In addition, to use leverage, trader need to present a margin of guarantee.
As trader have seen, leverage works like credit granted by the investment bank. To do this, he needs to have a guarantee that can be used in the event of a loss to cover the losses.
The guarantee margin is for this purpose and is defined by the bank. It can be presented in the form of cash or assets that have liquidity.
It works like this: trader need to have a percentage of the amount trader will use in operations, whether deposited in an account or invested in other investments.
The guarantee margin does not necessarily require money. In addition to currency, some fixed income investments may be accepted, such as CDB (Bank Deposit Certificate), Treasury Direct government bonds, shares, etc.
It is also necessary to be aware of the possibility of compulsory zeroing. It happens when the investment bank understands that trader are exposed to greater risk than trader can assume. Thus, trader operation is ended automatically, even with losses.
Day traders must also understand income tax for the activity. It presents differences in relation to other operational ones. All profits made from same-day trading are taxed.
The day trader pays 20% on the profit, with no exemption band. The tax must be paid monthly by the person himself, through the issuance of a DARF . Only a small portion of the amount is deducted from the stock exchange, called the hard finger tax.
Payment of the remainder must be made by the last business day of the month following the operations. And the losses or fees paid in trades can be deducted from the profit, so as to only pay IR on the net gain.
Who can be a day trader?
Theoretically, anyone able to trade on the stock exchange can day trade. But buying and selling in the short term is definitely not suitable for those who are taking their first steps in the world of variable income.
Not even for those who already have investments but are inexperienced in the short-term trading scenario. It is important to consider trader profile and knowledge to assess trader ability to trade the day trade.
One possibility is to start by studying the market, consuming content or courses on the topic and using simulators to gain experience.
There are tools that allow trader to perform simulated trades in real time, so that trader gain experience without risking money.
On the other hand, it is worth noting that experience and knowledge alone are not enough to be successful in day trading. There is an essential component that has nothing to do with numbers: emotional control.
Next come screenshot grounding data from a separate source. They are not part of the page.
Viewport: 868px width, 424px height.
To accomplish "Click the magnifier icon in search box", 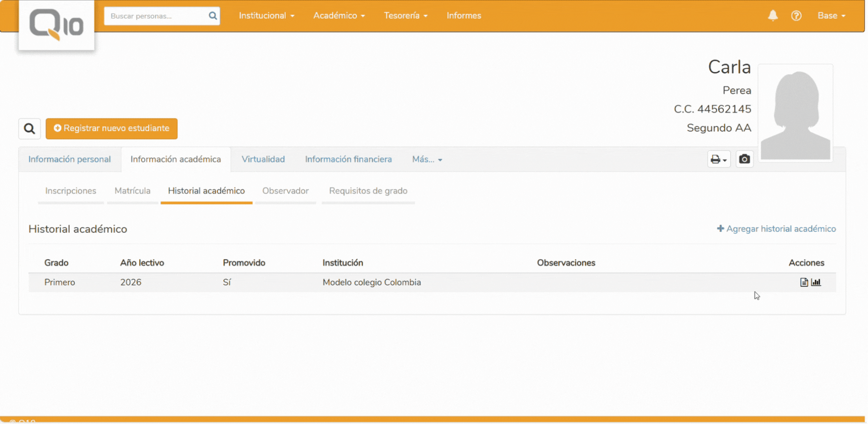I will pos(213,16).
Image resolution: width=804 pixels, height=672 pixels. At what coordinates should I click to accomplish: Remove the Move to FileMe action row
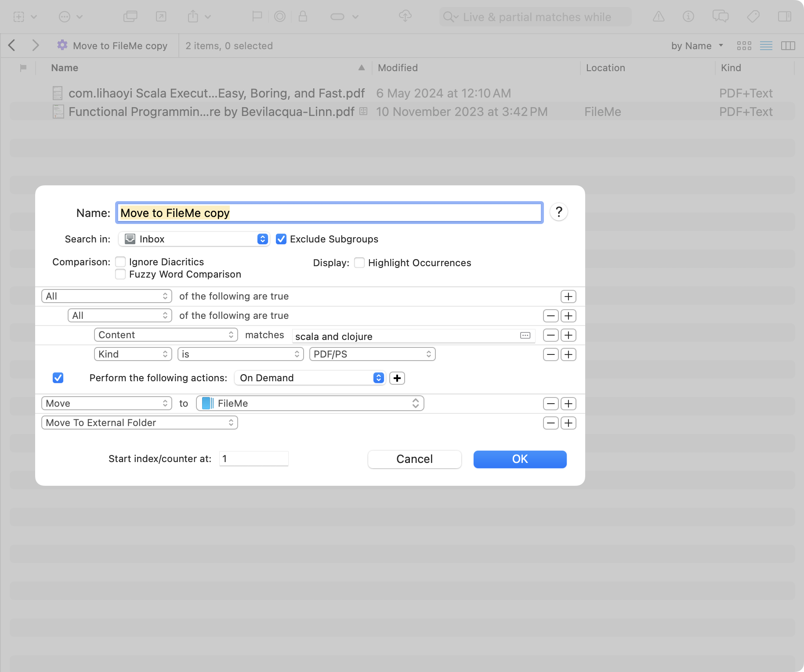(x=550, y=404)
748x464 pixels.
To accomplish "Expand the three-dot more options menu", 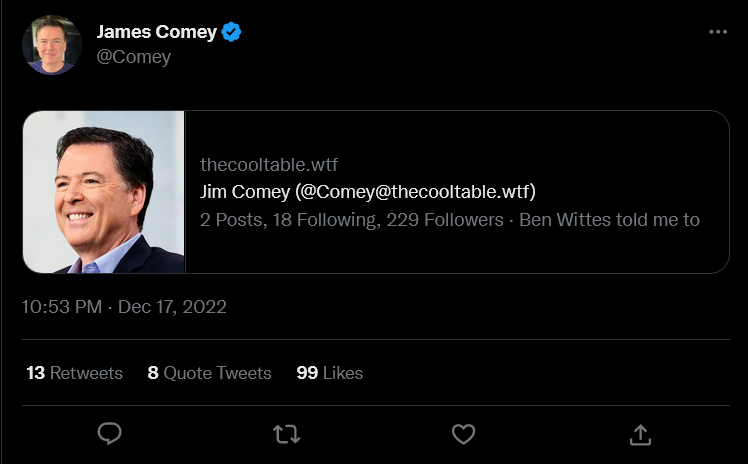I will [x=718, y=32].
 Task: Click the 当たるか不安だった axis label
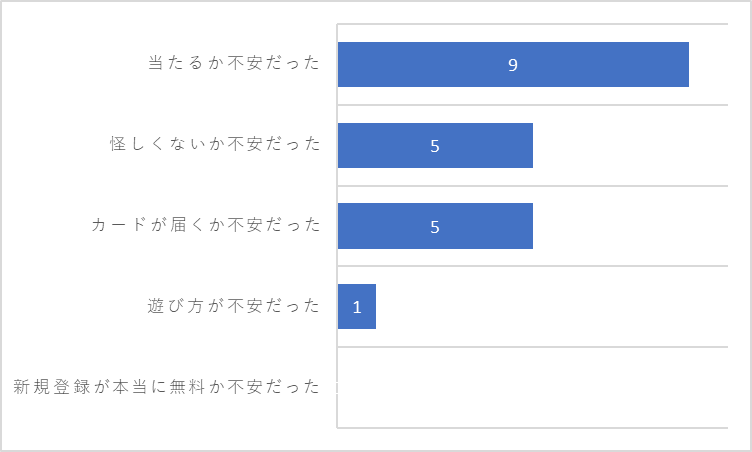234,63
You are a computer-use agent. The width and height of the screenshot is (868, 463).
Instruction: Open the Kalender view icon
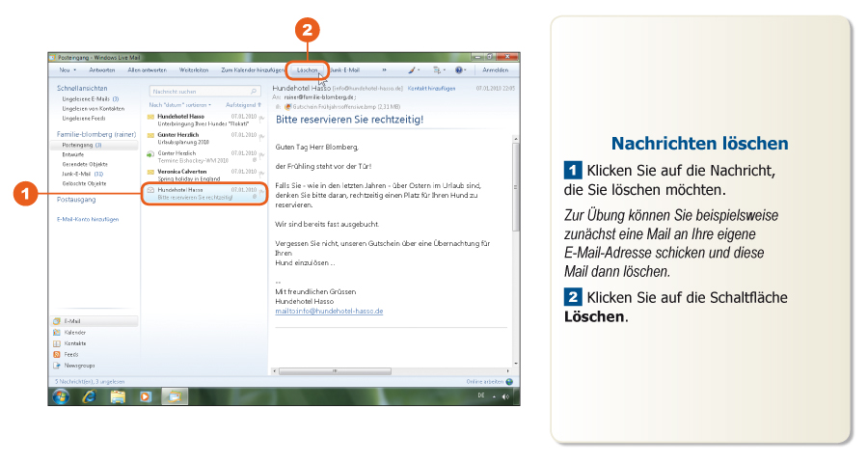(x=56, y=332)
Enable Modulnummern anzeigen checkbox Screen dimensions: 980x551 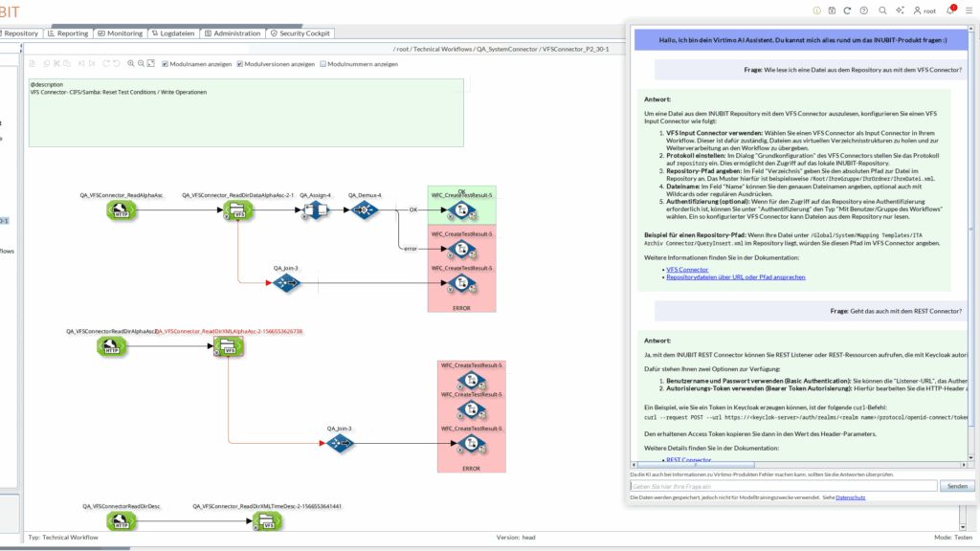pos(323,64)

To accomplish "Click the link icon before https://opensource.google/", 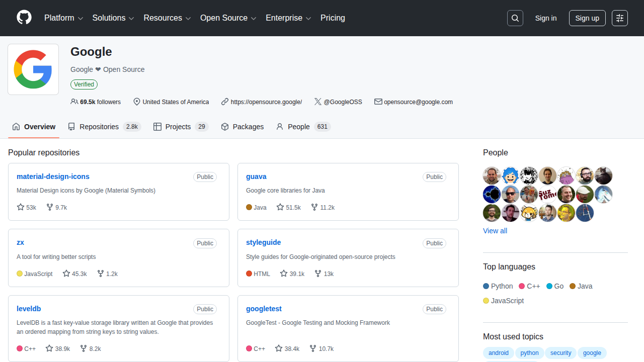I will (x=224, y=102).
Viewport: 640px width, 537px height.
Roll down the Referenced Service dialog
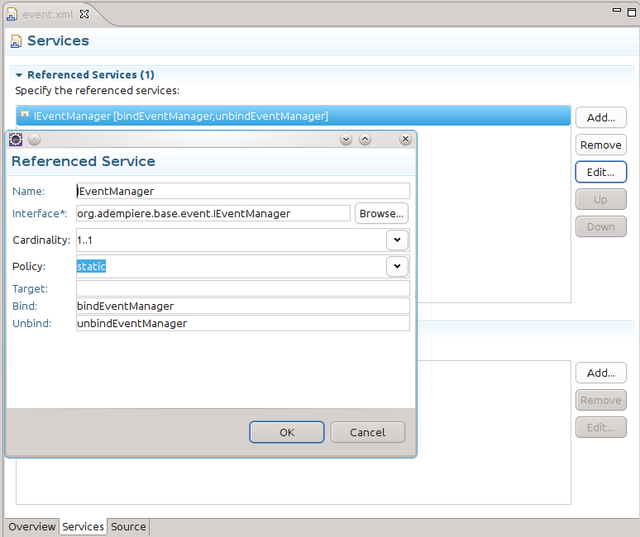346,140
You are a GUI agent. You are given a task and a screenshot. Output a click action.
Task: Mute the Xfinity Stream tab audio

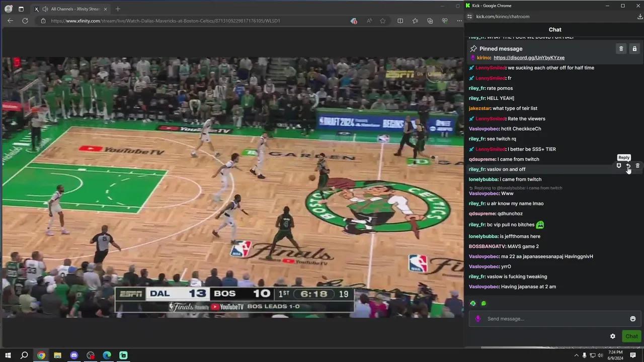coord(45,9)
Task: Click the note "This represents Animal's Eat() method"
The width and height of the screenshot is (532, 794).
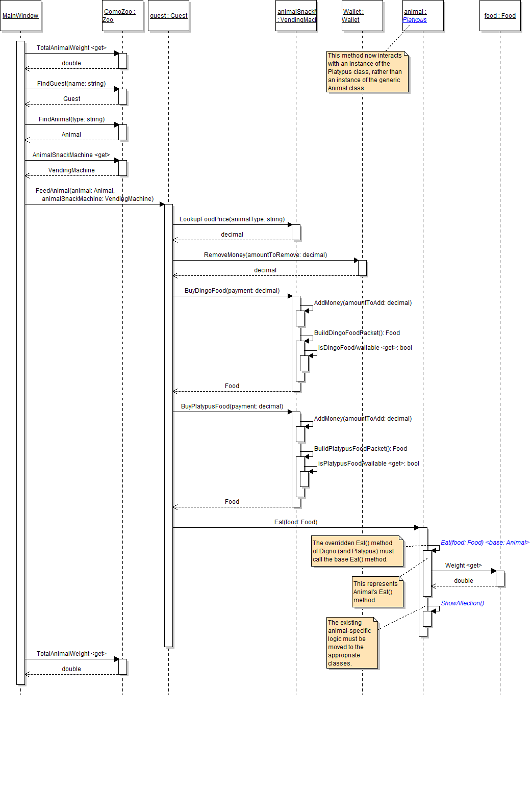Action: (x=377, y=592)
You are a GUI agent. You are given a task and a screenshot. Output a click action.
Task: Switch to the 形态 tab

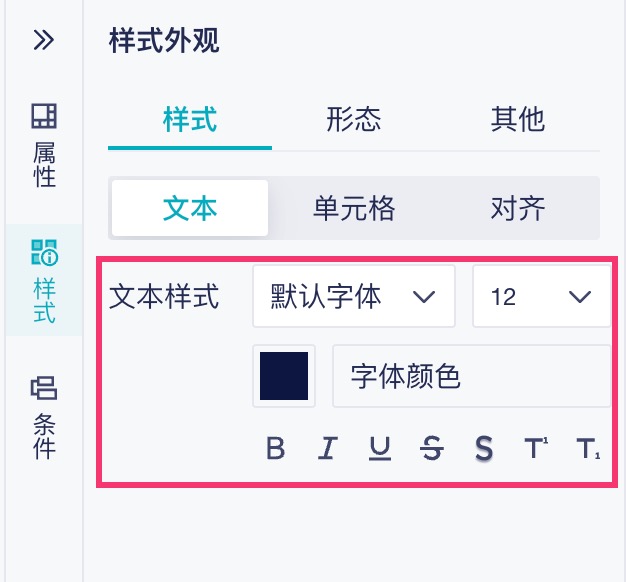(354, 120)
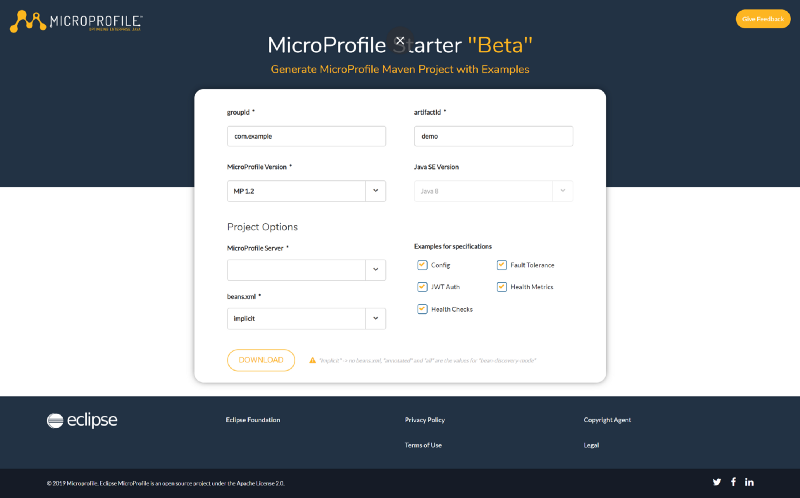The width and height of the screenshot is (800, 498).
Task: Click the MicroProfile logo in header
Action: click(76, 21)
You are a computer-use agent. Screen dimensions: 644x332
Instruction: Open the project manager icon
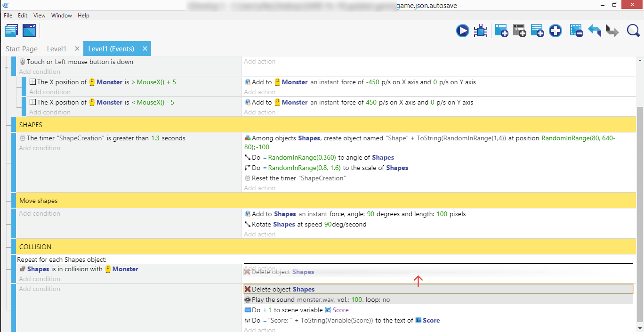pos(11,31)
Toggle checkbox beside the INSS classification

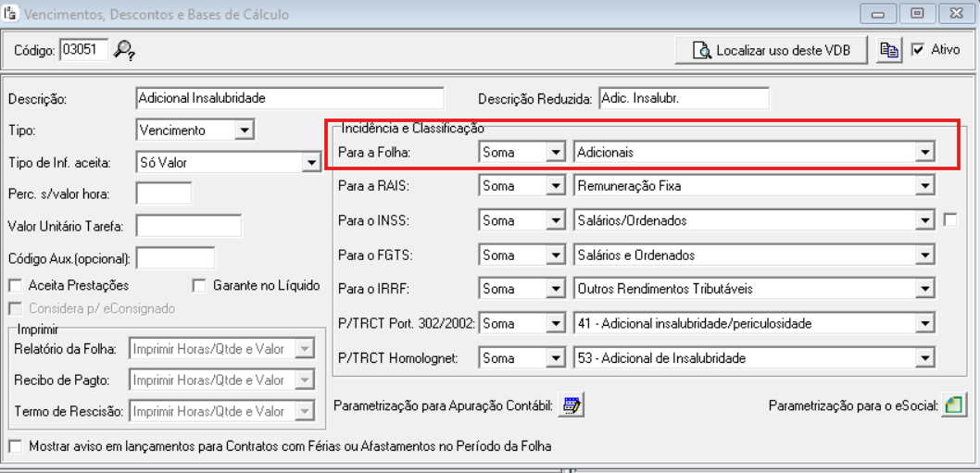[x=949, y=219]
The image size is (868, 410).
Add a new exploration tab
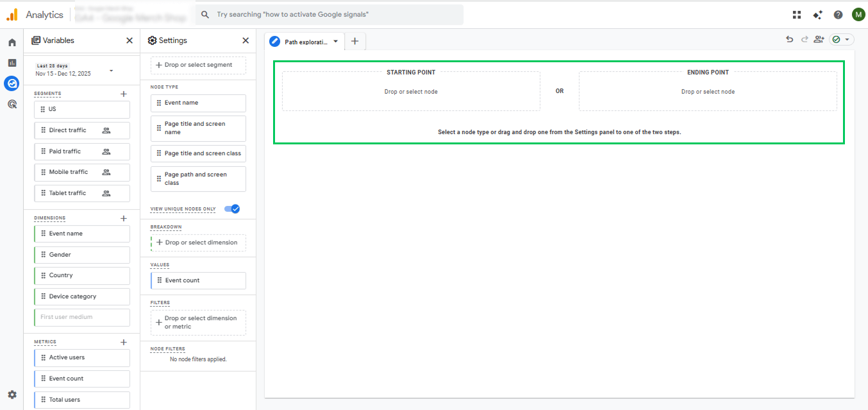pyautogui.click(x=355, y=42)
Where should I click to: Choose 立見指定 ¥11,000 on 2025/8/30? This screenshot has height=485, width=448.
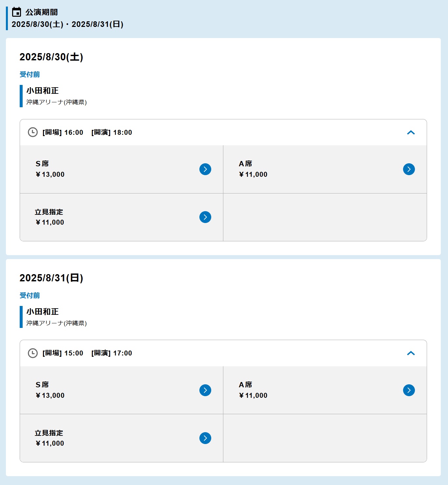(x=122, y=217)
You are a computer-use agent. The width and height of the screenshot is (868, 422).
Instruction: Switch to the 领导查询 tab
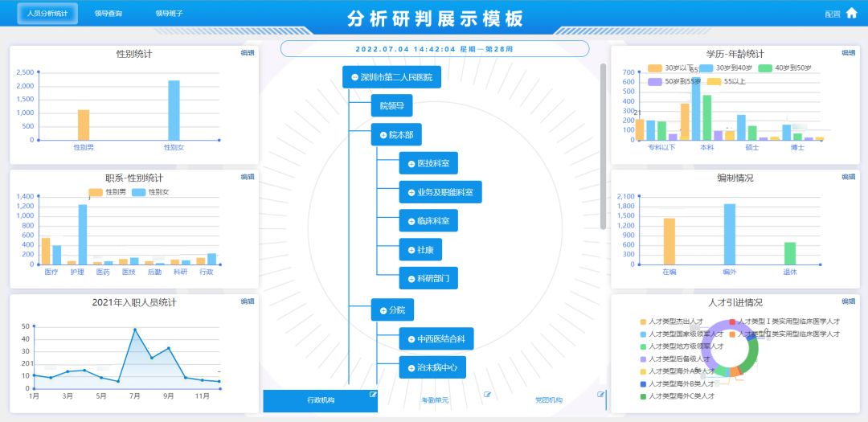[108, 14]
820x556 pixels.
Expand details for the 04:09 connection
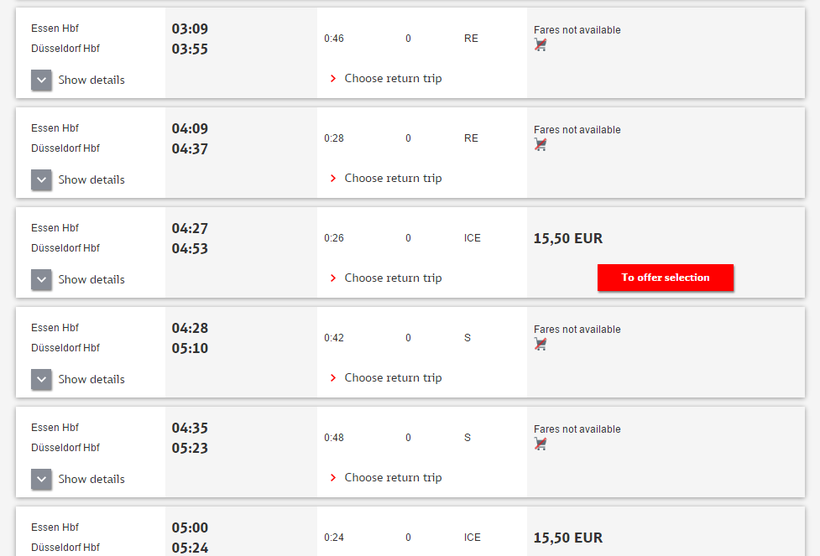[41, 180]
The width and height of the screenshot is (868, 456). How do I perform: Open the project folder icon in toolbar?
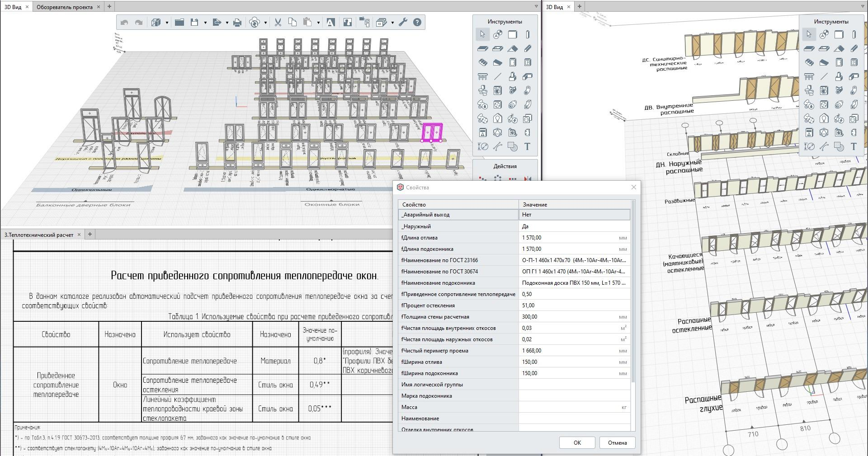179,23
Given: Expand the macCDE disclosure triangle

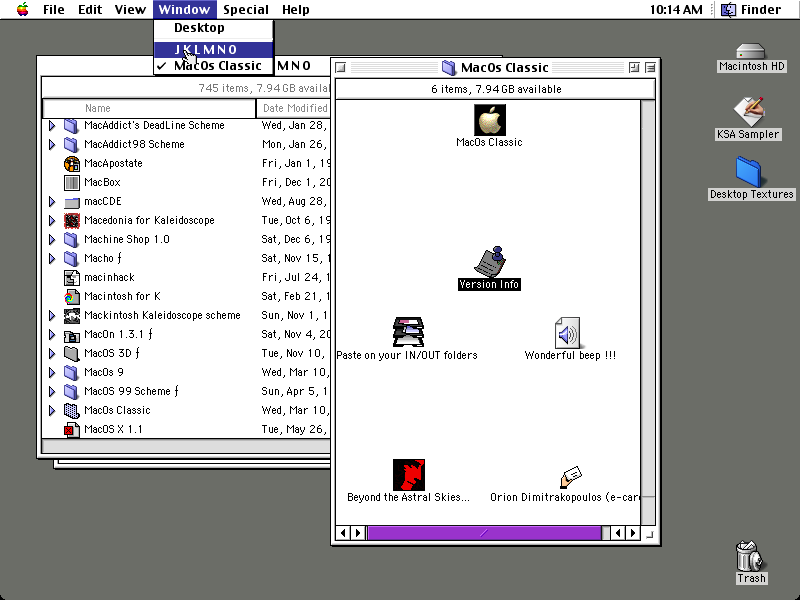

Keep in mind that tracking and exposing yourself to fluctuations on a stock market day can be stressful. Especially if trader face losses and see trader capital shrink.
It is necessary, in addition to an efficient strategy, to know how to control emotions in order to follow its methodology.
Making the right decision at the right time depends on a calm and focused mind. Being as controlled as possible should be the quest, which is not easy.
What are the main strategies for day trading?
Practical example of live day trading
If trader are a beginner or still want to understand how day trading works in practice, trader can start following the routine of those who are experienced in the field and follow the experts to understand how it works. On the BTG Pactual channel, trader can follow the day trade live with comments. Do trader want to understand in practice how to trade? Follow our live daily What are the advantages of day trading?
Now that trader know more about the concept of day trading and how it works, some positive points of the strategy become easier to understand. See more details about the main ones!
As we saw in how day trading works, it is impossible to talk about the advantages of day trading without mentioning the particularities of leverage. This is an interesting mechanism in the stock and derivatives market, and it is used especially in this type of transaction. It works as a limit that the broker offers to invest in the stock market. As day trades last a few hours or even minutes, trader pay and receive only the fluctuation in value. That is, there is no cost to use such a limit.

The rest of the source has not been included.